Dániel Kovács
Film: Precise poetry: Lina Bo Bardi’s architecture (Belinda Rukschcio, 2013, 55’)
Satudray 8 March – 17:00
Architecture is the answer to all the problems of humanity. Lina Bo Bardi’s work is based on that theory. She is the same age as modernity: born in 1914, the year of the Werkbund exhibition, in Cologne. She started her career in her home country, in Italy. Though Precise Poetry is a film on her life’s work, directed by her sixty years younger German colleague, Belinda Rukschcio; it is focusing entirely on Bardi’s Brazilian works. Lina and her husband arrived to Brazil in 1946 where they both made a great career – she as an architect while he as a museologist and art historian. Lina’s first plan (actually built in 1951), was Casa de Vidro, also shown in the movie, their home with her husband, a glass building standing on columns in the outskirts of Sao Paolo, just 2 years after Philip Johnson’s similar, renown building was built. The villa itself, once so visible, is hard to find today: Bardi re-afforested the property that was a tea-land previously, thus it feels like being in the woods behind the glass walls.

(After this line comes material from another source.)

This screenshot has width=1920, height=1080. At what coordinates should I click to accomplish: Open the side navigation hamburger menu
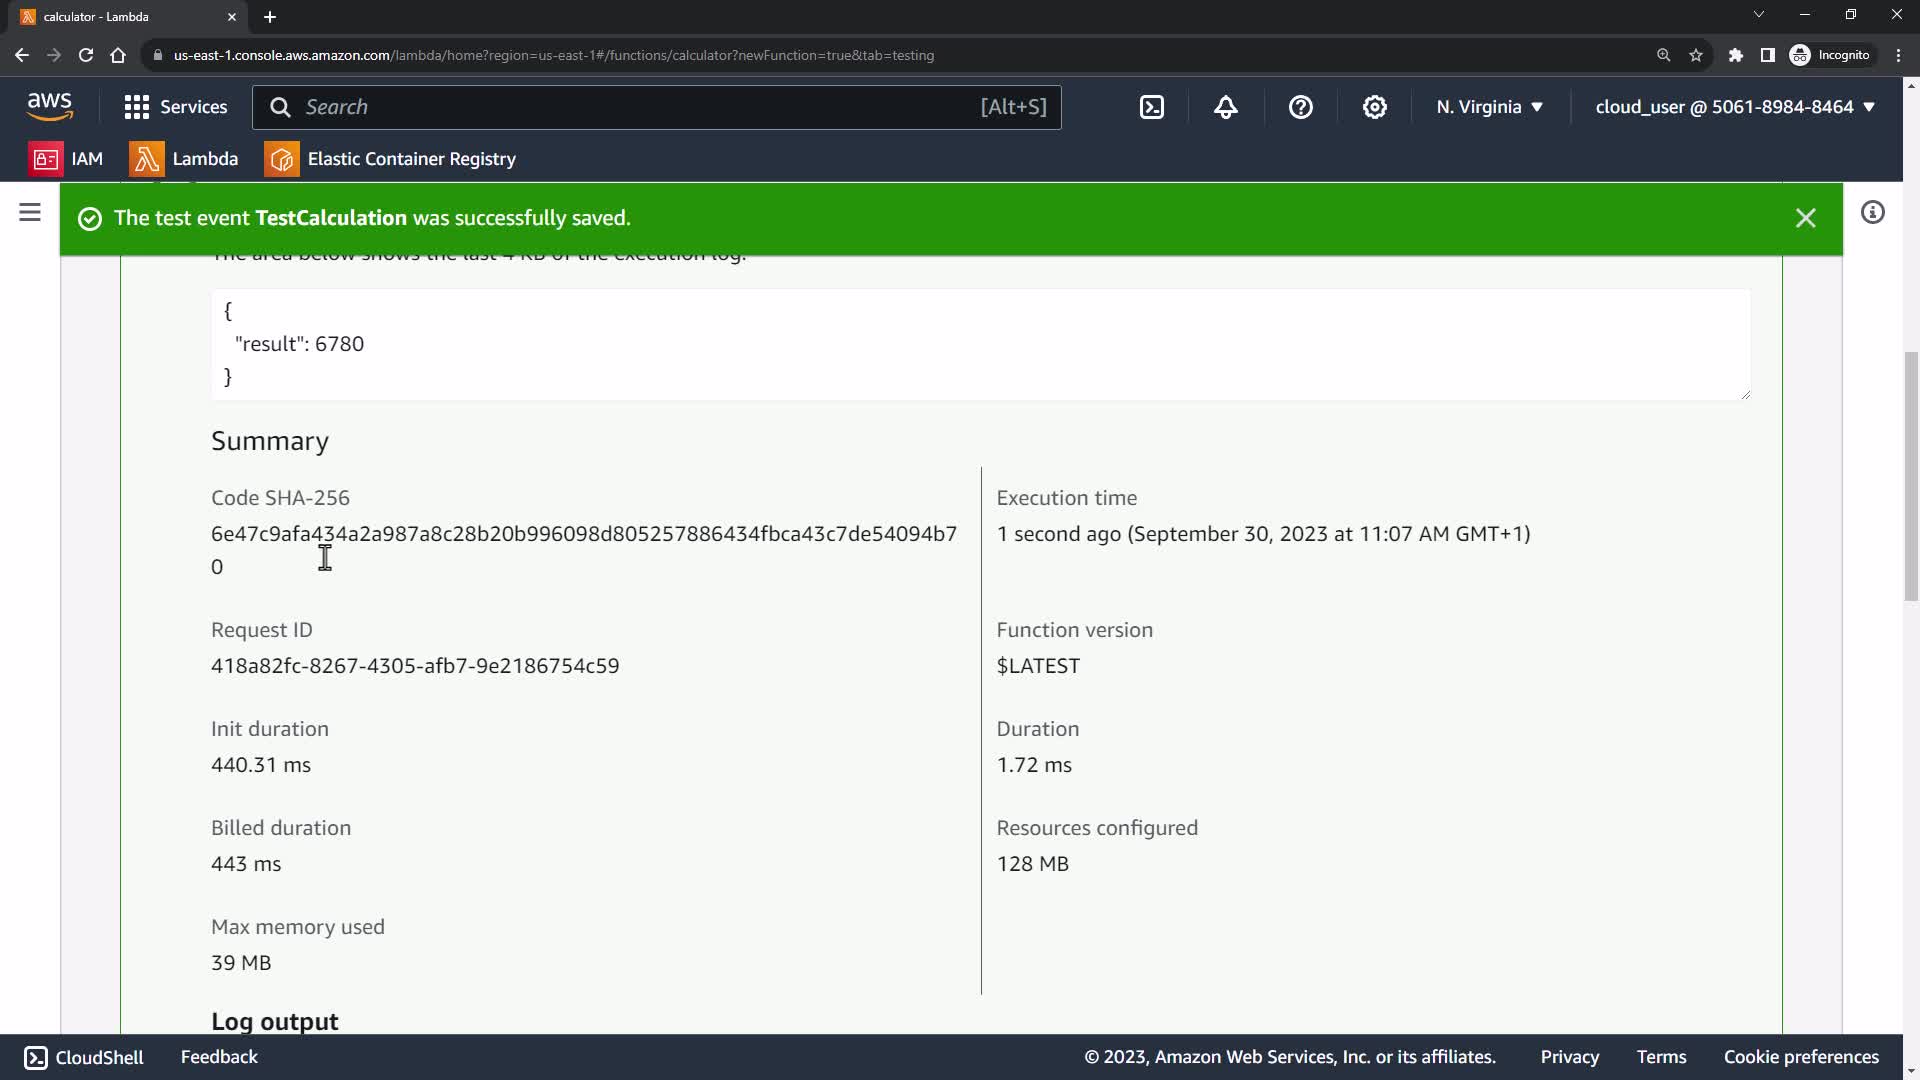pyautogui.click(x=30, y=212)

Though the film begins with Bardi’s famous work, the new building of Sao Paolo’s art museum (managed by Bardi’s husband at that time), the small villa tells a lot more about the architect’s personality: her faith in modern ideas and her distinctive spirit. That building had an important role in the intellectual life of the 1950’ of São Paulo: all the important people were invited to Sunday lunches. Like during those years back then, Bardi is becoming Lina within these very moments of the film. According to stories told by both clients and former colleagues – almost all of them are men – a picture of a rather autocratic, abstract minded figure of a woman is drawn who was also sensitive to practical issues – a true character of the 20th century.
And that is the biggest merit of the film. It does not aim to understand most of the buildings she designed, not even those that strongly contributed to the Lina-myth: such as the asymmetrical, punched, concrete silos of SESC Pompeia. In the meantime, during those long monologues, some really important things have been told, among others, references to the ideological aspects of Lina’s art. Who would dare to identify with that as an architect these days? Architecture is the answer to all problems of humanity. Lina Bo Bardi’s work is based on that statement, and it is nonetheless valuable, though we know: this statement is false.